> [Task directions]:
All of the entries below are to be repeated word for word.

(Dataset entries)
---

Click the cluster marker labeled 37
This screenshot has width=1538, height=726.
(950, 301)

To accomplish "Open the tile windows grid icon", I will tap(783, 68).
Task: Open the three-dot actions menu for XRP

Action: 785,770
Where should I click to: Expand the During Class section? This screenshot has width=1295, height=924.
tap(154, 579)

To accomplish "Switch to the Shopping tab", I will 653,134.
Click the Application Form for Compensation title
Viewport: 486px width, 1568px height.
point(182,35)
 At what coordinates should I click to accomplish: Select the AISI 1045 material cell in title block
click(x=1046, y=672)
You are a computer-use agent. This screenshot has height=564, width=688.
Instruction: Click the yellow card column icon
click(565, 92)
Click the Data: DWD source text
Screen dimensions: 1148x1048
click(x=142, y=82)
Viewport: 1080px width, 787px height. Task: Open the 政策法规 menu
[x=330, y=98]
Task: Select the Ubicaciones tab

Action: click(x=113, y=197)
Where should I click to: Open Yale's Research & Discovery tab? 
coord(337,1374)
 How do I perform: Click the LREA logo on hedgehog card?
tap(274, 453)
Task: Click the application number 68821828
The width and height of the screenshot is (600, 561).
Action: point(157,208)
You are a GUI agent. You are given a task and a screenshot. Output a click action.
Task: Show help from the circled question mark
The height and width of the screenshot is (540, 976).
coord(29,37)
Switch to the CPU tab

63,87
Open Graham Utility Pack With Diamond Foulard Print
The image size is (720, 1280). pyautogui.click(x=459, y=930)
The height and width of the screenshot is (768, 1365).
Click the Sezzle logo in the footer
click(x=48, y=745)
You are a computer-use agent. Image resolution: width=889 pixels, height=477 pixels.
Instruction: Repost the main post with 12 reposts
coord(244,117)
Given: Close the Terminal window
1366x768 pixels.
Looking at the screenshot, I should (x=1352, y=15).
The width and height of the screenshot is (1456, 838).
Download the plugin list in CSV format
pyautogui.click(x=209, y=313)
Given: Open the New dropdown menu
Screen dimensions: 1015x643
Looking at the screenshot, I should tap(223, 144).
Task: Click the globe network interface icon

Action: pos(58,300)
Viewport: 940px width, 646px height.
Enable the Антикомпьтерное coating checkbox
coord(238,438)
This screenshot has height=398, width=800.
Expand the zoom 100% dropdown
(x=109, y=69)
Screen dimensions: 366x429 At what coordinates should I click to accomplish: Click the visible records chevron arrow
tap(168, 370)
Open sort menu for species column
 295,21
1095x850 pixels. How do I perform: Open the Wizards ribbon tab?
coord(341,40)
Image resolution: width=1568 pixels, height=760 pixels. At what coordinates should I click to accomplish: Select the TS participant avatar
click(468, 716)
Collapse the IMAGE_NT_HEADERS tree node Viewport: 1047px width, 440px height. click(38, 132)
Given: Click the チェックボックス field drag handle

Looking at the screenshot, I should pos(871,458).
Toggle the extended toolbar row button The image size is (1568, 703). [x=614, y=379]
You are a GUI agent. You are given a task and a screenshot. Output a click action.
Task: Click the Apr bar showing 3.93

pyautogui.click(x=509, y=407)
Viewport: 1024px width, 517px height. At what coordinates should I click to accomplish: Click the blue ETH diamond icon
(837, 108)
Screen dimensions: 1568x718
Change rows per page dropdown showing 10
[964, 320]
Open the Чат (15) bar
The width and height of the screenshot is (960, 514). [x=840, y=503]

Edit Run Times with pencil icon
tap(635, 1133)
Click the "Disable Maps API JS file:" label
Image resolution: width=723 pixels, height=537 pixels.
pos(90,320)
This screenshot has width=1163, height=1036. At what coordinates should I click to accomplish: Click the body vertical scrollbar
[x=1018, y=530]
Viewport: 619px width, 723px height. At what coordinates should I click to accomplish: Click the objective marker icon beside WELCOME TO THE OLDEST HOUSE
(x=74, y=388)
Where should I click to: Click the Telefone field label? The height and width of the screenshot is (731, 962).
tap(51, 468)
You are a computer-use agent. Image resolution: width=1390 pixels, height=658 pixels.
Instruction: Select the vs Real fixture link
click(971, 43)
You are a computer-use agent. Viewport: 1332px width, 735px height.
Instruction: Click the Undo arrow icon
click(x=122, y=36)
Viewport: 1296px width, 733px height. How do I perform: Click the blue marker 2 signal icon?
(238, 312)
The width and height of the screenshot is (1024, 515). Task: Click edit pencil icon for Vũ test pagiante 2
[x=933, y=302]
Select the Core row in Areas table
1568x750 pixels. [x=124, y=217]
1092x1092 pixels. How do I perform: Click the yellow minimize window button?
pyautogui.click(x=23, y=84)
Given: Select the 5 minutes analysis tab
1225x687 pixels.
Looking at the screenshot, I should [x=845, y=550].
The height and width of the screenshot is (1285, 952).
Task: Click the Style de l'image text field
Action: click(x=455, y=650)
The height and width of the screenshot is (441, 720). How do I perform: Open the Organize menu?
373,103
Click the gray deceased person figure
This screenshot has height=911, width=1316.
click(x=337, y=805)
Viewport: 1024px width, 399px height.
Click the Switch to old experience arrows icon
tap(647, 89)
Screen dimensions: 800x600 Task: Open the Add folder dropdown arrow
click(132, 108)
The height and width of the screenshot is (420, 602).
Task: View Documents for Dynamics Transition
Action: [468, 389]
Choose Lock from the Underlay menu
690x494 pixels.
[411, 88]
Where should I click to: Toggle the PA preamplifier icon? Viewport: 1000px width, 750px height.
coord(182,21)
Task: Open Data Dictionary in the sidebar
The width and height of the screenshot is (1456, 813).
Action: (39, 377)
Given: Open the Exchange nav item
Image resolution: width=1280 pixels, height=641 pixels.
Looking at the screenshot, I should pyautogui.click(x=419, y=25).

---

> [Response below]:
Click the cluster marker labeled 37
This screenshot has width=1538, height=726.
(950, 301)

To accomplish "Open the tile windows grid icon", I will tap(783, 68).
Task: Open the three-dot actions menu for XRP

Action: 785,770
Where should I click to: Expand the During Class section? This screenshot has width=1295, height=924.
tap(154, 579)

To accomplish "Switch to the Shopping tab", I will 653,134.
Click the Application Form for Compensation title
Viewport: 486px width, 1568px height.
point(182,35)
 At what coordinates should I click to accomplish: Select the AISI 1045 material cell in title block
click(x=1046, y=672)
You are a computer-use agent. This screenshot has height=564, width=688.
Instruction: Click the yellow card column icon
click(565, 92)
Click the Data: DWD source text
Screen dimensions: 1148x1048
click(x=142, y=82)
Viewport: 1080px width, 787px height. Task: Open the 政策法规 menu
[x=330, y=98]
Task: Select the Ubicaciones tab

Action: click(x=113, y=197)
Where should I click to: Open Yale's Research & Discovery tab? 
coord(337,1374)
 How do I perform: Click the LREA logo on hedgehog card?
tap(274, 453)
Task: Click the application number 68821828
The width and height of the screenshot is (600, 561).
Action: point(157,208)
You are a GUI agent. You are given a task and a screenshot. Output a click action.
Task: Show help from the circled question mark
The height and width of the screenshot is (540, 976).
coord(29,37)
Switch to the CPU tab

63,87
Open Graham Utility Pack With Diamond Foulard Print
The image size is (720, 1280). pyautogui.click(x=459, y=930)
The height and width of the screenshot is (768, 1365).
Click the Sezzle logo in the footer
click(x=48, y=745)
You are a computer-use agent. Image resolution: width=889 pixels, height=477 pixels.
Instruction: Repost the main post with 12 reposts
coord(244,117)
Given: Close the Terminal window
1366x768 pixels.
Looking at the screenshot, I should (x=1352, y=15).
The width and height of the screenshot is (1456, 838).
Download the plugin list in CSV format
pyautogui.click(x=209, y=313)
Given: Open the New dropdown menu
Screen dimensions: 1015x643
Looking at the screenshot, I should tap(223, 144).
Task: Click the globe network interface icon

Action: pos(58,300)
Viewport: 940px width, 646px height.
Enable the Антикомпьтерное coating checkbox
coord(238,438)
This screenshot has height=398, width=800.
Expand the zoom 100% dropdown
(x=109, y=69)
Screen dimensions: 366x429 At what coordinates should I click to accomplish: Click the visible records chevron arrow
tap(168, 370)
Open sort menu for species column
 295,21
1095x850 pixels. How do I perform: Open the Wizards ribbon tab?
coord(341,40)
Image resolution: width=1568 pixels, height=760 pixels. At what coordinates should I click to accomplish: Select the TS participant avatar
click(468, 716)
Collapse the IMAGE_NT_HEADERS tree node Viewport: 1047px width, 440px height. click(38, 132)
Given: Click the チェックボックス field drag handle

Looking at the screenshot, I should pos(871,458).
Toggle the extended toolbar row button The image size is (1568, 703). [x=614, y=379]
You are a GUI agent. You are given a task and a screenshot. Output a click action.
Task: Click the Apr bar showing 3.93

pyautogui.click(x=509, y=407)
Viewport: 1024px width, 517px height. At what coordinates should I click to accomplish: Click the blue ETH diamond icon
(837, 108)
Screen dimensions: 1568x718
Change rows per page dropdown showing 10
[964, 320]
Open the Чат (15) bar
The width and height of the screenshot is (960, 514). [x=840, y=503]

Edit Run Times with pencil icon
tap(635, 1133)
Click the "Disable Maps API JS file:" label
Image resolution: width=723 pixels, height=537 pixels.
pos(90,320)
This screenshot has width=1163, height=1036. At what coordinates should I click to accomplish: Click the body vertical scrollbar
[x=1018, y=530]
Viewport: 619px width, 723px height. At what coordinates should I click to accomplish: Click the objective marker icon beside WELCOME TO THE OLDEST HOUSE
(x=74, y=388)
Where should I click to: Click the Telefone field label? The height and width of the screenshot is (731, 962).
tap(51, 468)
You are a computer-use agent. Image resolution: width=1390 pixels, height=658 pixels.
Instruction: Select the vs Real fixture link
click(971, 43)
You are a computer-use agent. Viewport: 1332px width, 735px height.
Instruction: Click the Undo arrow icon
click(x=122, y=36)
Viewport: 1296px width, 733px height. How do I perform: Click the blue marker 2 signal icon?
(238, 312)
The width and height of the screenshot is (1024, 515). Task: Click edit pencil icon for Vũ test pagiante 2
[x=933, y=302]
Select the Core row in Areas table
1568x750 pixels. [x=124, y=217]
1092x1092 pixels. How do I perform: Click the yellow minimize window button?
pyautogui.click(x=23, y=84)
Given: Select the 5 minutes analysis tab
1225x687 pixels.
Looking at the screenshot, I should [x=845, y=550].
The height and width of the screenshot is (1285, 952).
Task: Click the Style de l'image text field
Action: click(x=455, y=650)
The height and width of the screenshot is (441, 720). How do I perform: Open the Organize menu?
373,103
Click the gray deceased person figure
This screenshot has height=911, width=1316.
click(x=337, y=805)
Viewport: 1024px width, 399px height.
Click the Switch to old experience arrows icon
tap(647, 89)
Screen dimensions: 800x600 Task: Open the Add folder dropdown arrow
click(132, 108)
The height and width of the screenshot is (420, 602).
Task: View Documents for Dynamics Transition
Action: [468, 389]
Choose Lock from the Underlay menu
690x494 pixels.
[411, 88]
Where should I click to: Toggle the PA preamplifier icon? Viewport: 1000px width, 750px height.
coord(182,21)
Task: Open Data Dictionary in the sidebar
The width and height of the screenshot is (1456, 813).
Action: (39, 377)
Given: Open the Exchange nav item
Image resolution: width=1280 pixels, height=641 pixels.
Looking at the screenshot, I should pyautogui.click(x=419, y=25).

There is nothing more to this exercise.